▶ **Action item**:
Only the lines below starting at the one containing "Given: Visit the" and ending at the one containing "You are a computer-use agent. 1022x575" belong in the answer, each copied exactly.

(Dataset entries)
►
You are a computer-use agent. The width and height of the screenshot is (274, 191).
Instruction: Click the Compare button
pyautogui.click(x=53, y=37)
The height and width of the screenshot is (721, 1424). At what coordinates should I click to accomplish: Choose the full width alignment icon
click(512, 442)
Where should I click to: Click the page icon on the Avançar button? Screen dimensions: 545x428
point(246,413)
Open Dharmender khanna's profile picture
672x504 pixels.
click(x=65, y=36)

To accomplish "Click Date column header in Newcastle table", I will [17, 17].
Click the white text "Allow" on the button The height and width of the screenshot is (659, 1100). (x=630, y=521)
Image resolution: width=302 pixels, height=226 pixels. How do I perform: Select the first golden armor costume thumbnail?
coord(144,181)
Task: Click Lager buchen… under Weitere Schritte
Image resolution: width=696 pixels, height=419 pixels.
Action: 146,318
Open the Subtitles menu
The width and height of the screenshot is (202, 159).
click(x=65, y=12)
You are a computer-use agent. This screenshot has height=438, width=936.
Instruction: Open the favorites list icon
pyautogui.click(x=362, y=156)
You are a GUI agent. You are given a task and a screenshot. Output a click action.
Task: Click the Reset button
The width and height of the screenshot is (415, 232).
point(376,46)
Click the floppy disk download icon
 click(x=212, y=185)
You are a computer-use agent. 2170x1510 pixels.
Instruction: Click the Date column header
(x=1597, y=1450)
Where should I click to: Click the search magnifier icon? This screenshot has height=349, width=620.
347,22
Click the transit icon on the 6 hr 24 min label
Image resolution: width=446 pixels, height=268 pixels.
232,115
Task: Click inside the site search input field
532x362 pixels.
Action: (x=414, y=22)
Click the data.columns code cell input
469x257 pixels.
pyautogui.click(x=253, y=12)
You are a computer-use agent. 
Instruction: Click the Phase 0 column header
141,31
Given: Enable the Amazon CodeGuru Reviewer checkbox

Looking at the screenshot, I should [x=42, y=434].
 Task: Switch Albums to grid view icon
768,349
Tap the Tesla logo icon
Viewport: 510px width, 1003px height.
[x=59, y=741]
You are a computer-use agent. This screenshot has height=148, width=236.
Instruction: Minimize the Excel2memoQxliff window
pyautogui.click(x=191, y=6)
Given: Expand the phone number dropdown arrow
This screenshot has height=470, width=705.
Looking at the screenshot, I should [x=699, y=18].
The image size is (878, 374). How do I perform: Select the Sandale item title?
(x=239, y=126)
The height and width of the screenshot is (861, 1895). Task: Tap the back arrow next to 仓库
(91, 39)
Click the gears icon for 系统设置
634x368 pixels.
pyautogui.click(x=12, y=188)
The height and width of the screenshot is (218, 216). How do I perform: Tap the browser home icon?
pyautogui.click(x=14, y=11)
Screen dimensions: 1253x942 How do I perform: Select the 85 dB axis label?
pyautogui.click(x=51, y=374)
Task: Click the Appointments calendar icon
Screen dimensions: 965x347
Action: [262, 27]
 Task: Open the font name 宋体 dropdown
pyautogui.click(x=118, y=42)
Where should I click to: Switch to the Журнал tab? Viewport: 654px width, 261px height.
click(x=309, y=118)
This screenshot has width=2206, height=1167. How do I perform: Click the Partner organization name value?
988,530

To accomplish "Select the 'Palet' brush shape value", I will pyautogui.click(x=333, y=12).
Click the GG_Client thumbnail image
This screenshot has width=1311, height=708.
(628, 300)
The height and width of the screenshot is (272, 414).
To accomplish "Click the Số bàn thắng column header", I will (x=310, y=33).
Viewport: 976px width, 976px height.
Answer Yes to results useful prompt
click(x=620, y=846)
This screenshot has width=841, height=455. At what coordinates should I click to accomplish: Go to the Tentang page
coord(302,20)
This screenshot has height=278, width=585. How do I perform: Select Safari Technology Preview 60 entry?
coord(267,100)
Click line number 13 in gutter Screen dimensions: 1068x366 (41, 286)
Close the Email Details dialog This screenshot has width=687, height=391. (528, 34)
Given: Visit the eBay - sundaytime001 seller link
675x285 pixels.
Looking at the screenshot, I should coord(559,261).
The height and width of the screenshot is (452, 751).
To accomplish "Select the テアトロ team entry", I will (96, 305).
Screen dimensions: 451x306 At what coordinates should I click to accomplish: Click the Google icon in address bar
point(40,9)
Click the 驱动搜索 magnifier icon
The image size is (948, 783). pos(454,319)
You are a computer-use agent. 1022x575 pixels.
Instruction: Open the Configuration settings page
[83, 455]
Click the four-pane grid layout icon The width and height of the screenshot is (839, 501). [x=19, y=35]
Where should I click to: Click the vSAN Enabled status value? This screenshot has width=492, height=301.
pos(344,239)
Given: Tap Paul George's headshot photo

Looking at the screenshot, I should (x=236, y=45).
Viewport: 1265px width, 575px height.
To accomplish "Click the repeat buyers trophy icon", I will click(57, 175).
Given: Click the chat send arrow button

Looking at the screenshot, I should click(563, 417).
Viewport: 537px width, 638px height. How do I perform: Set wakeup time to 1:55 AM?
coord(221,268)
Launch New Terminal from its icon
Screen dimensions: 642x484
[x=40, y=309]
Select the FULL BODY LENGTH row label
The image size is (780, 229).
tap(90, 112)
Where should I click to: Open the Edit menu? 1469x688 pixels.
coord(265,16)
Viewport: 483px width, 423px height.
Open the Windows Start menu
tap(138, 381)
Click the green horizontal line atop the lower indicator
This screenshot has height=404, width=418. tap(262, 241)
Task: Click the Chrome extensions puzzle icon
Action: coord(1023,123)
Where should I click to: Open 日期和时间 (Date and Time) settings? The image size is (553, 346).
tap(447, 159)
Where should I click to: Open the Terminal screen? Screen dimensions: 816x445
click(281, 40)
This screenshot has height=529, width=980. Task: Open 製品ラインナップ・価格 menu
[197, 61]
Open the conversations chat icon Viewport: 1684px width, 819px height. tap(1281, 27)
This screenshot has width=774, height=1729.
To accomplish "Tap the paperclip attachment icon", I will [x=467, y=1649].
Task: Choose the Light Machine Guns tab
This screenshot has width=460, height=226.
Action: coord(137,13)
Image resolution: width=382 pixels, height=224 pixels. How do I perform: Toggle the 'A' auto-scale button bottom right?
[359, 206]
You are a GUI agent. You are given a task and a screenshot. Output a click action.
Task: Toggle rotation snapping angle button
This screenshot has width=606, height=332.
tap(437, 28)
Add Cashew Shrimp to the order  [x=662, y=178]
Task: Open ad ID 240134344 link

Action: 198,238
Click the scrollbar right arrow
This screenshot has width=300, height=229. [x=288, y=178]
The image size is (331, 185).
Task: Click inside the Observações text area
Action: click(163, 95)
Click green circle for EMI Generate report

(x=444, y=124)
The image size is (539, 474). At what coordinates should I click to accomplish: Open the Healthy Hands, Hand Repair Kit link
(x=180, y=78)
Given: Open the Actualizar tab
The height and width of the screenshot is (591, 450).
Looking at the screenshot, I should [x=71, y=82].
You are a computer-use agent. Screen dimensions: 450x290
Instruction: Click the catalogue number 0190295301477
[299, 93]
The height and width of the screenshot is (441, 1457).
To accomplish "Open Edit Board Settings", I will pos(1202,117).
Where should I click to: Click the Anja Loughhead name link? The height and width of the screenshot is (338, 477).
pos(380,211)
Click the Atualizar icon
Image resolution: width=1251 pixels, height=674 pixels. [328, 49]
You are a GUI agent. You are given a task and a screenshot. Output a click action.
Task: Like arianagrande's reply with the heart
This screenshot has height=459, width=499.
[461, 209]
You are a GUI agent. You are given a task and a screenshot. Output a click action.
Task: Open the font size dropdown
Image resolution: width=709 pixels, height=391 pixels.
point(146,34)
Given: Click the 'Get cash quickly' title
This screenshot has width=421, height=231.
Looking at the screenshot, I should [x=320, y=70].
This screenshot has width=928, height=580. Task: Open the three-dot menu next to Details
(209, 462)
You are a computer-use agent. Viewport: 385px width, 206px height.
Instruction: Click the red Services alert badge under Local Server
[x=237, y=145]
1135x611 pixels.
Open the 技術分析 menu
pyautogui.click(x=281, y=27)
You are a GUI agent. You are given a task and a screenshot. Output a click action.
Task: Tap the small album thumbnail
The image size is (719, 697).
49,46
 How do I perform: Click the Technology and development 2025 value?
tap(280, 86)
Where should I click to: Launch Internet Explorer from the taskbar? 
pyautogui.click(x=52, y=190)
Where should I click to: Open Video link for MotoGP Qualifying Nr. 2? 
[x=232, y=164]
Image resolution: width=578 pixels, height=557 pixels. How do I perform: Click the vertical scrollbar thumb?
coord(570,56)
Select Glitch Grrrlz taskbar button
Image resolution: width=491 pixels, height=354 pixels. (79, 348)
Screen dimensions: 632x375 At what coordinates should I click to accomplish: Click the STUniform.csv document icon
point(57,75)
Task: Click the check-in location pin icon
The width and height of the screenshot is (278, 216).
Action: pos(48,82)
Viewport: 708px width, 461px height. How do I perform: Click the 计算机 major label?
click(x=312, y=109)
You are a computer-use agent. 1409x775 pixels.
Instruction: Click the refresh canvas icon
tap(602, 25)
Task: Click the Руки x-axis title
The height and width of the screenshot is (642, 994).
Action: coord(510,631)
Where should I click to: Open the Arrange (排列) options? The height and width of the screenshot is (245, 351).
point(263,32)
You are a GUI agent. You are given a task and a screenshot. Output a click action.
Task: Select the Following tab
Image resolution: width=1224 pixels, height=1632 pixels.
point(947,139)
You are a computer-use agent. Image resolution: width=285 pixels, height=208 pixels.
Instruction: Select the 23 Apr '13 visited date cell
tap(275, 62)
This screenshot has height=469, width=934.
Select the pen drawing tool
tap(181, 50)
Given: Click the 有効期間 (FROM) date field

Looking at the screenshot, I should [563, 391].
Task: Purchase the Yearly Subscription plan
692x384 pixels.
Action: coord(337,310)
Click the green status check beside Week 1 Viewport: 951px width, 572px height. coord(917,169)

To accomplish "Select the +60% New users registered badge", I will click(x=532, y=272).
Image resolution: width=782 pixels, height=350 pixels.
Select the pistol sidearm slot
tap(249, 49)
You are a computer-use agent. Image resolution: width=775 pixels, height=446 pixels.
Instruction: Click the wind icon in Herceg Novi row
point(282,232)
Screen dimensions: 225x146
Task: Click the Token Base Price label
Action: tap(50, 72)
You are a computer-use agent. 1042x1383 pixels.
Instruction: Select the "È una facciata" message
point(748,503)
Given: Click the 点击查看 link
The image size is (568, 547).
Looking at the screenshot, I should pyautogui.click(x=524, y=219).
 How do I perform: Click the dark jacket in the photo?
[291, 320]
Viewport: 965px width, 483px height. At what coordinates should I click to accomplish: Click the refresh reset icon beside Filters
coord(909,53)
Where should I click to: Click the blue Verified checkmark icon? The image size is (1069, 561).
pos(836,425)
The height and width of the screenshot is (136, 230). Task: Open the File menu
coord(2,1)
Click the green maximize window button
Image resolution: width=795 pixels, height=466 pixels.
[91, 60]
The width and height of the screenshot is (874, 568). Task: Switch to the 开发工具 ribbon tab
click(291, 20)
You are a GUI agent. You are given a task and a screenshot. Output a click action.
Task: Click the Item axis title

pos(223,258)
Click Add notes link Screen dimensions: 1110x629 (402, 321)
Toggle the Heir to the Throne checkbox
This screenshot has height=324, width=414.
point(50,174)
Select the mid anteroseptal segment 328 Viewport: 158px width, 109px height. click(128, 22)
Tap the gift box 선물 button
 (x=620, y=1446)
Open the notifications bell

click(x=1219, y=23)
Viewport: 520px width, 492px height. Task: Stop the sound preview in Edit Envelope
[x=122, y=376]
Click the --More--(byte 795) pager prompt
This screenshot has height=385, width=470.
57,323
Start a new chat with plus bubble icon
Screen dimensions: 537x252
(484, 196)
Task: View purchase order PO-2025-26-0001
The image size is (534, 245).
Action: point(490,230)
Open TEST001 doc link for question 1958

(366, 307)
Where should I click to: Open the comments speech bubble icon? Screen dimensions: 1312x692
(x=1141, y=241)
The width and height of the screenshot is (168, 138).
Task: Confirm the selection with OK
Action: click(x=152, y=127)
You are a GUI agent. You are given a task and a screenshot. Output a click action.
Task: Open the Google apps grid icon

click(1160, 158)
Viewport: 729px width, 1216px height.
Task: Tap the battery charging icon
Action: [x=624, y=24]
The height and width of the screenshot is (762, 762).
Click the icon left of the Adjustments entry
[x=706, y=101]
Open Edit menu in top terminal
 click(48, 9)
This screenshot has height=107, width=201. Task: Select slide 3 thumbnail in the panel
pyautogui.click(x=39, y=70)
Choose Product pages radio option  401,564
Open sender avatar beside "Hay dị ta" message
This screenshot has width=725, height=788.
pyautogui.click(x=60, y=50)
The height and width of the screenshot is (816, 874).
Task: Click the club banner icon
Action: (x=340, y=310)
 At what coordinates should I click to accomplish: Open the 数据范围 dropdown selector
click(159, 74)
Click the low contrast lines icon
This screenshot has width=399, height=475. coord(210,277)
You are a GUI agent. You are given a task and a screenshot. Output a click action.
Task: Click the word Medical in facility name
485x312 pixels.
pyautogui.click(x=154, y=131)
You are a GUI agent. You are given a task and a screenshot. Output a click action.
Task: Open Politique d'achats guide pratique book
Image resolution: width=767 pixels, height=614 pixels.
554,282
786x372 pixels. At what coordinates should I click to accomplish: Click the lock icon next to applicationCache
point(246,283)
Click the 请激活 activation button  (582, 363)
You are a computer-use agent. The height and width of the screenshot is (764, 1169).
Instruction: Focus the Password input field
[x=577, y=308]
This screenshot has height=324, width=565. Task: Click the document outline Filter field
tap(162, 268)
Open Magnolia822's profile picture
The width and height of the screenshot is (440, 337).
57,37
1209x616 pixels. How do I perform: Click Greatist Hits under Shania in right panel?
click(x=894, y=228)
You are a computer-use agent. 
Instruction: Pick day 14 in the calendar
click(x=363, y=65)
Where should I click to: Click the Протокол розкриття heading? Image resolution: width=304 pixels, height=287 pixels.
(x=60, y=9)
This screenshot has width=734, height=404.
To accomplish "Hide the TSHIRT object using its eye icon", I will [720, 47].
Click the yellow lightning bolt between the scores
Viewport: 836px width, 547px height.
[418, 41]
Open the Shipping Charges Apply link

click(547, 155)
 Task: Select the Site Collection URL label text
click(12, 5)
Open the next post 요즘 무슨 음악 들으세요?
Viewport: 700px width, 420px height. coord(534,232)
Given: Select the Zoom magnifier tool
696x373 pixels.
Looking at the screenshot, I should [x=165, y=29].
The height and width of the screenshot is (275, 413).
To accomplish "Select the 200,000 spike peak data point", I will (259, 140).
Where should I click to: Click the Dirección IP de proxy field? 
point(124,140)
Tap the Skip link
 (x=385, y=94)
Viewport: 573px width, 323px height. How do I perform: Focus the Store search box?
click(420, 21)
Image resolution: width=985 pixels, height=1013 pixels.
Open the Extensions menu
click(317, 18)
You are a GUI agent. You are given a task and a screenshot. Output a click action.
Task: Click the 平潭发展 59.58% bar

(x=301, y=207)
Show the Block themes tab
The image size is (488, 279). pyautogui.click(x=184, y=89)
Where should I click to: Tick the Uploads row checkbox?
◄
▶ **Answer space**:
Given: Visit the eBay - sundaytime001 seller link
675x285 pixels.
Looking at the screenshot, I should coord(559,261).
The height and width of the screenshot is (452, 751).
To accomplish "Select the テアトロ team entry", I will (96, 305).
Screen dimensions: 451x306 At what coordinates should I click to accomplish: Click the Google icon in address bar
point(40,9)
Click the 驱动搜索 magnifier icon
The image size is (948, 783). pos(454,319)
You are a computer-use agent. 1022x575 pixels.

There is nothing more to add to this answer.